- _What you should do_: When you reach the line holding "Click the cookie medal badge", please begin to restate the lines word for word and continue through the last one in the material, excluding pictures.
Content starts
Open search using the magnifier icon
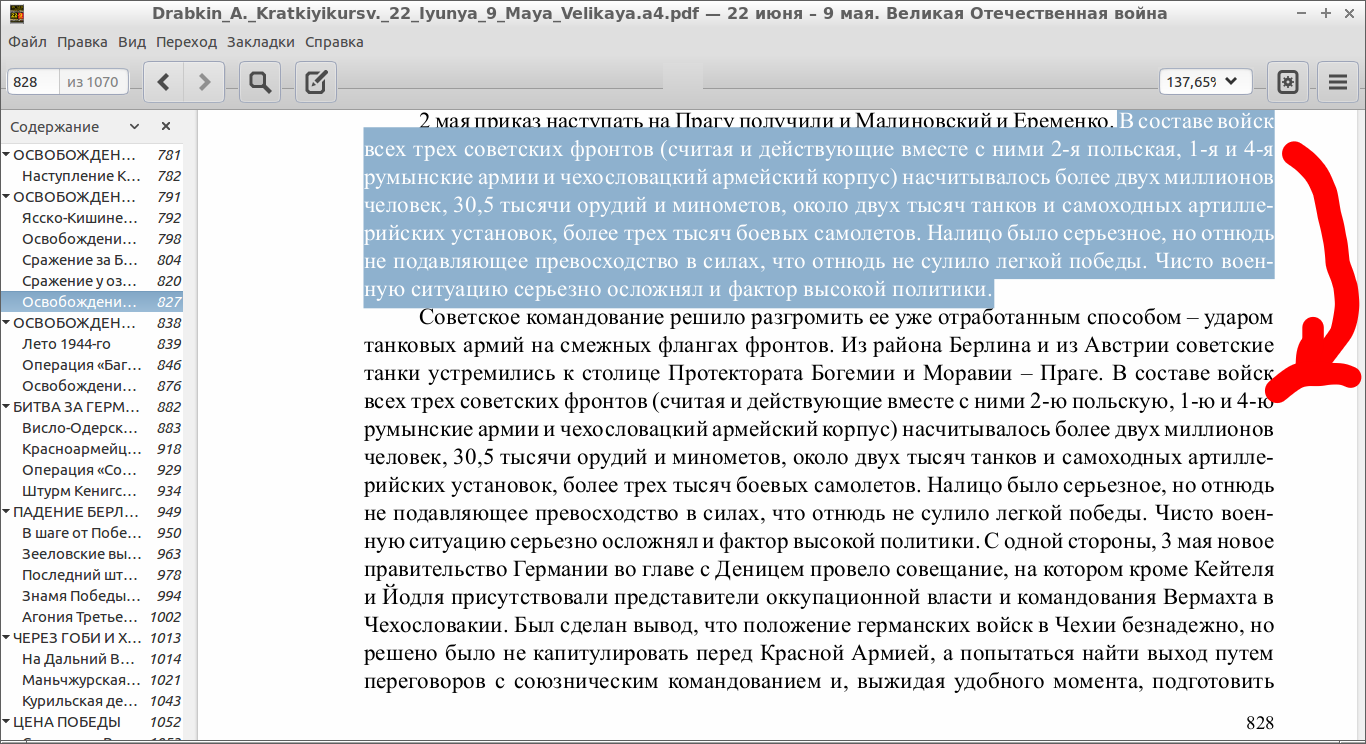 pyautogui.click(x=260, y=82)
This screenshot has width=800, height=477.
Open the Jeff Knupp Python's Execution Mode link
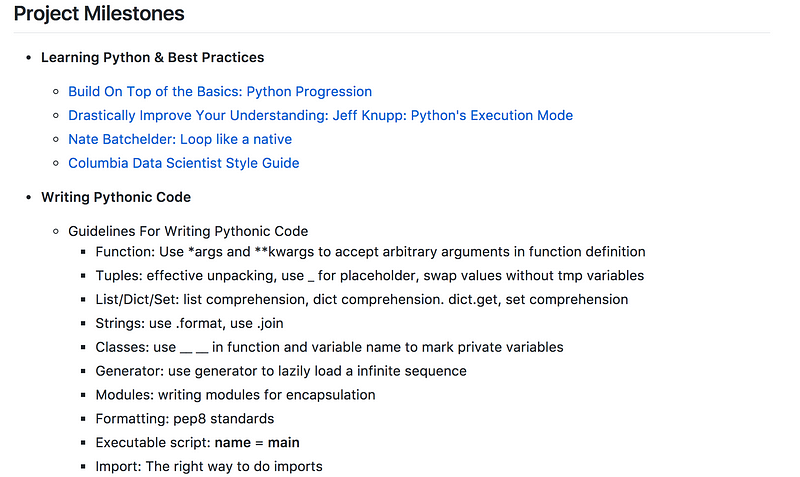click(x=320, y=115)
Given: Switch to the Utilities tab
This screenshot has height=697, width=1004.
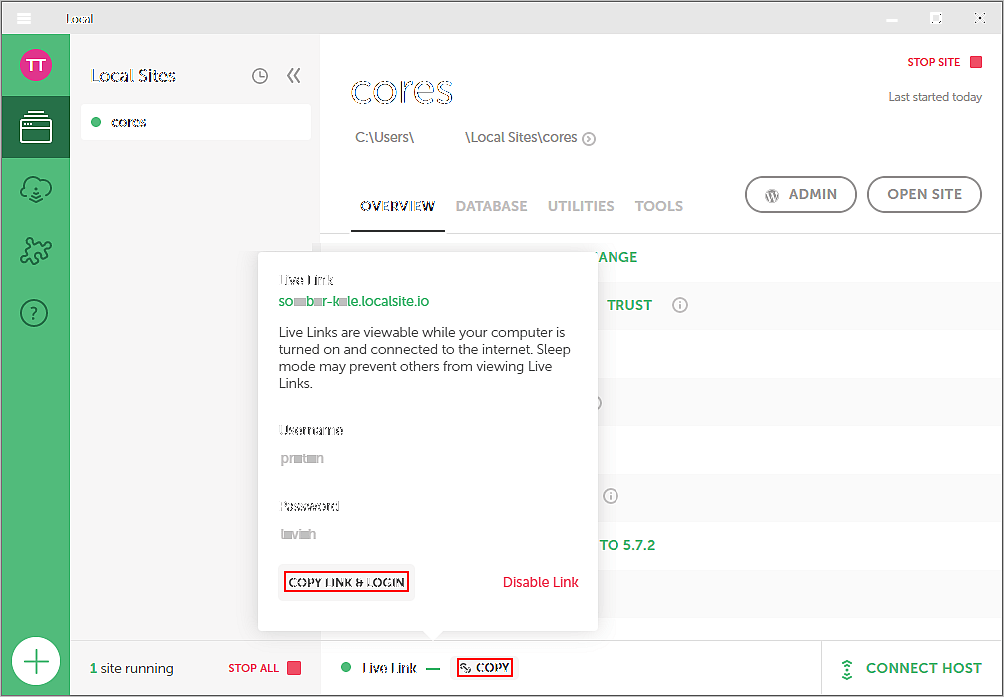Looking at the screenshot, I should tap(581, 206).
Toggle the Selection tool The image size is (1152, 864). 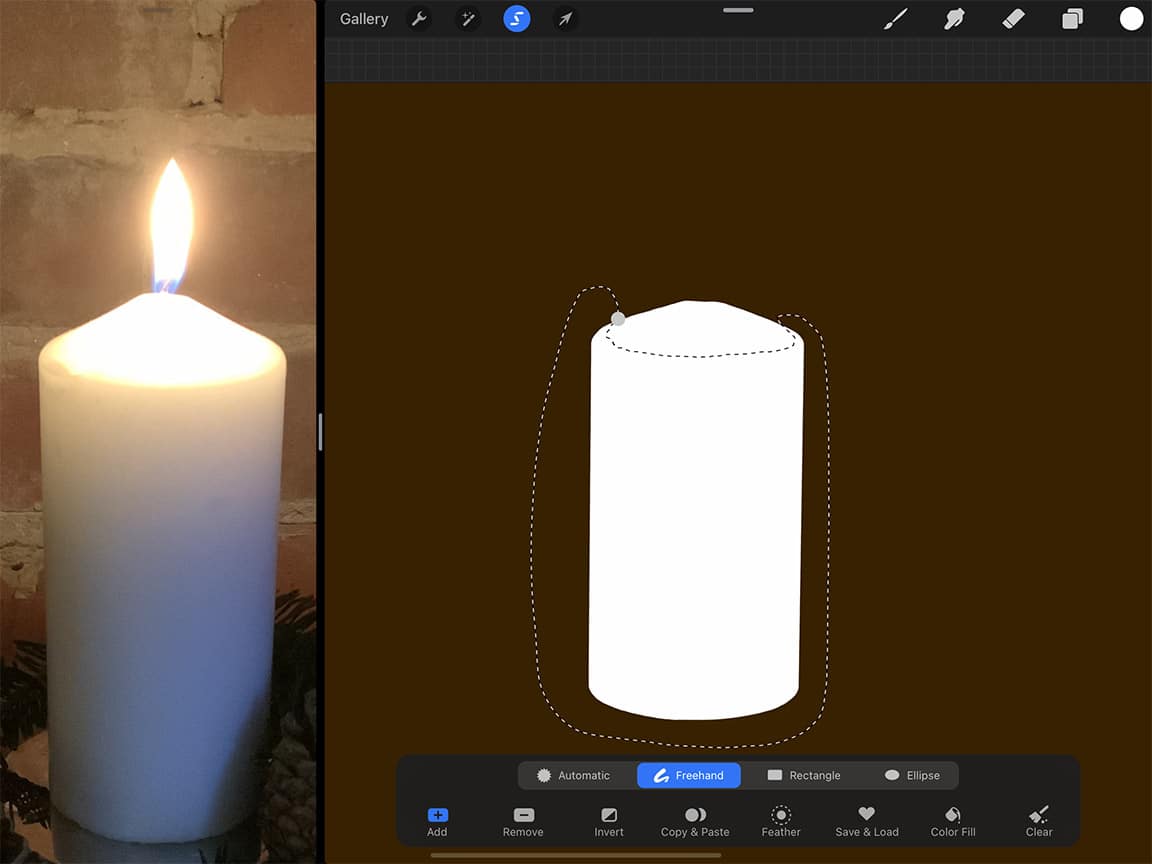click(x=517, y=19)
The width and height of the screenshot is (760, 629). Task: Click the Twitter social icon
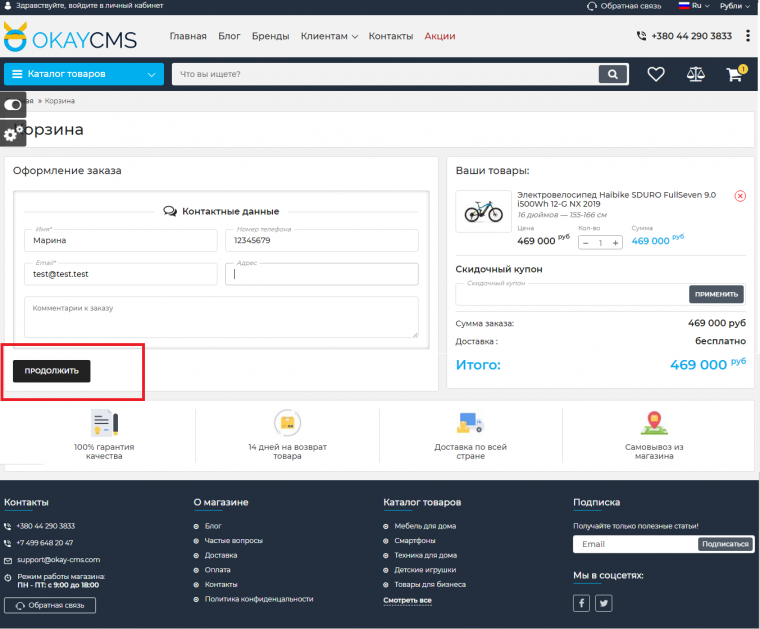(604, 603)
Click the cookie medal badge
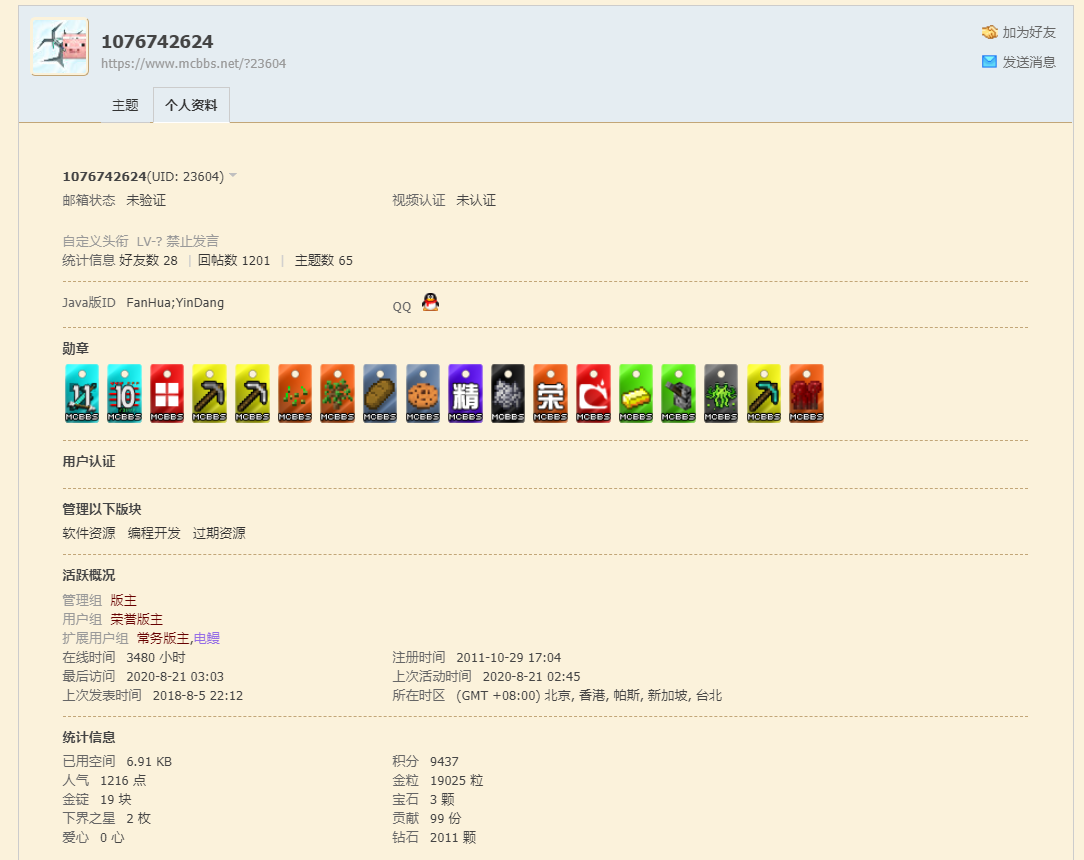 (x=423, y=393)
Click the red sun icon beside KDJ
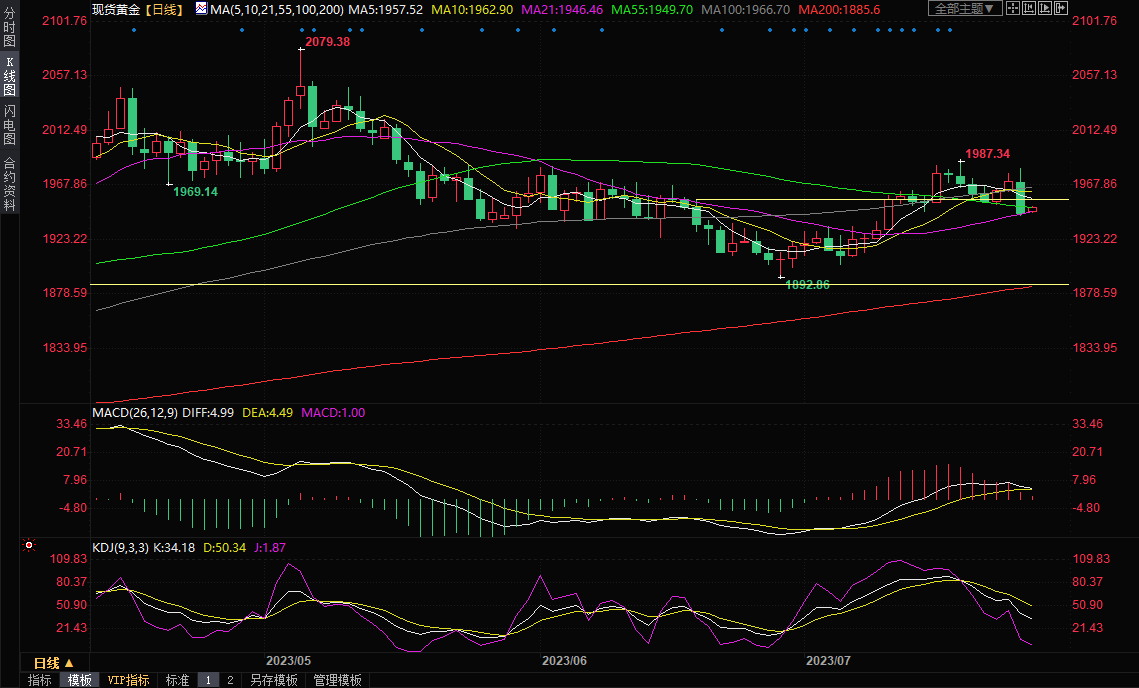The image size is (1139, 688). [x=29, y=546]
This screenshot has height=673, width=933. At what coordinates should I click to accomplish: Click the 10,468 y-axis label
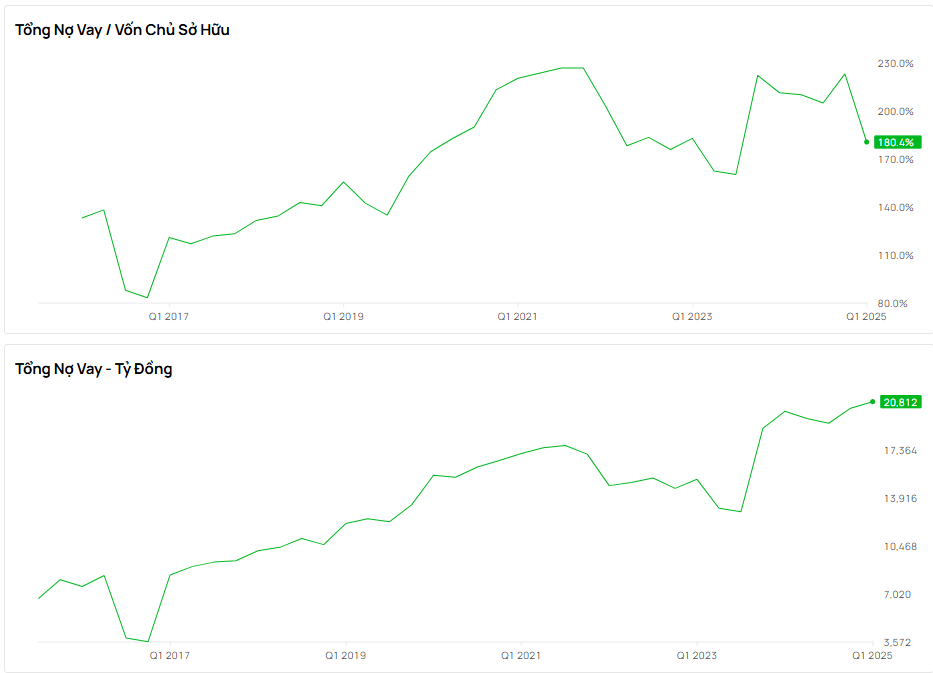[900, 546]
Content ends
- _Problem solution_:
Click the cookie medal badge
 (x=423, y=393)
Click the red sun icon beside KDJ
The image size is (1139, 688). [x=29, y=546]
This screenshot has height=673, width=933. At what coordinates should I click to accomplish: Click the 10,468 y-axis label
[900, 546]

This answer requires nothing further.